TRY IT ->
Please return only the lines between the line with "Click the Unassigned assignee avatar icon" and the final line of the entries, both included, and exclude pictures.

DATA SHOWN ->

>>>

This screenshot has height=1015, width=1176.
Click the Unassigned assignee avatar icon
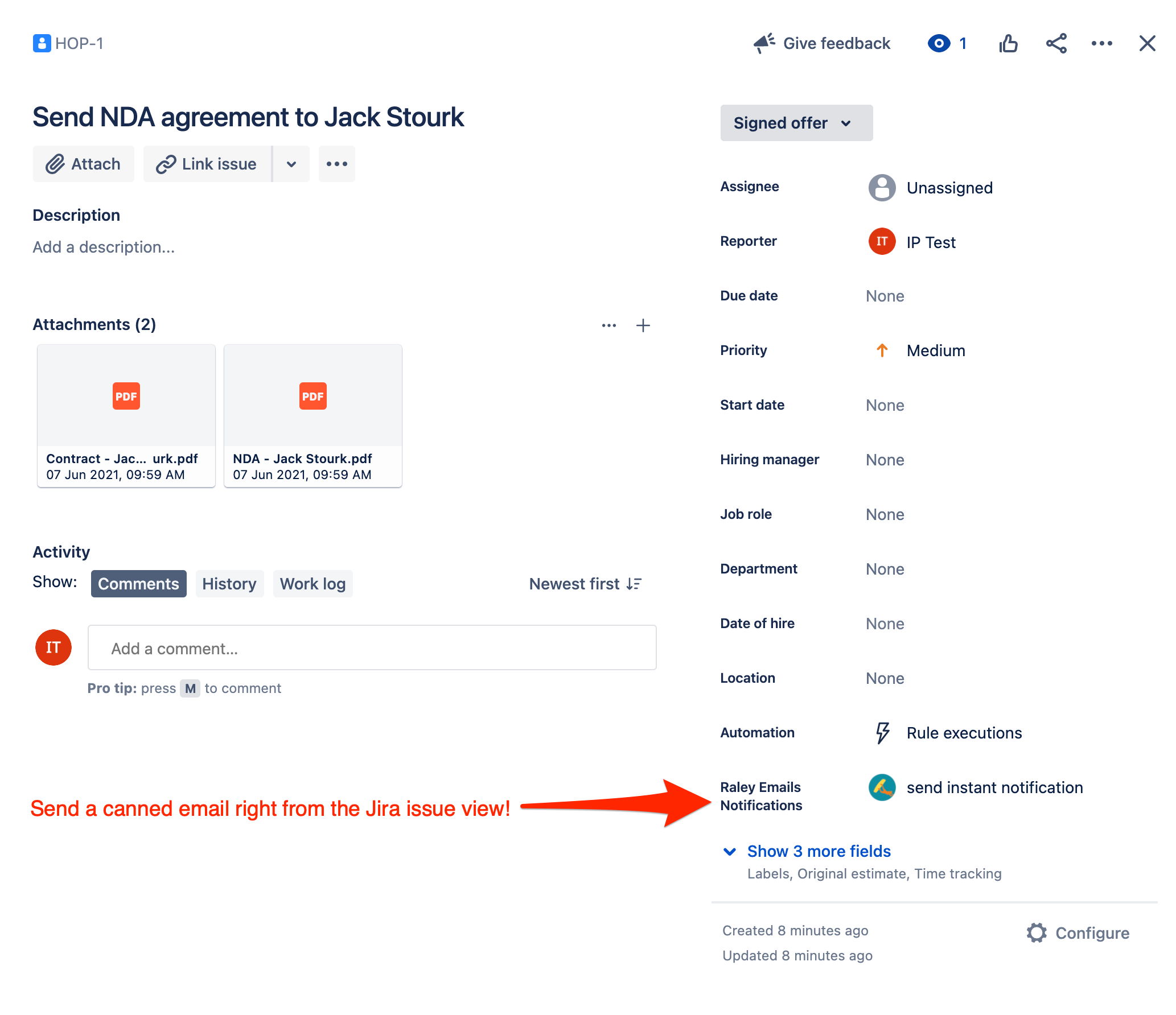881,188
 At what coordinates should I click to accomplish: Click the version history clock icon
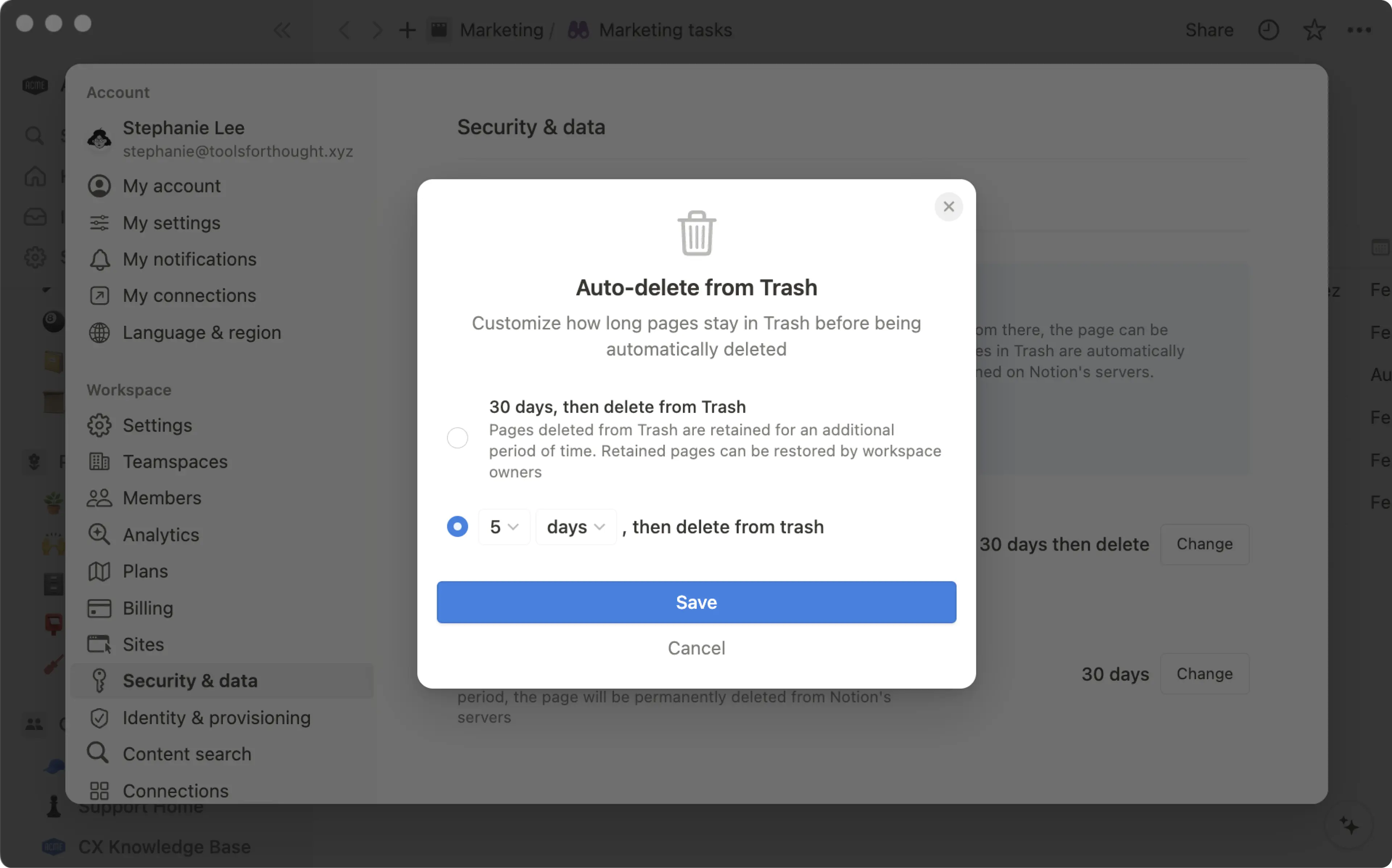tap(1269, 30)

<<<

OUTPUT OF THE TASK ->
Click the Unassigned assignee avatar icon
881,188
 At what coordinates should I click to accomplish: Click the version history clock icon
tap(1269, 30)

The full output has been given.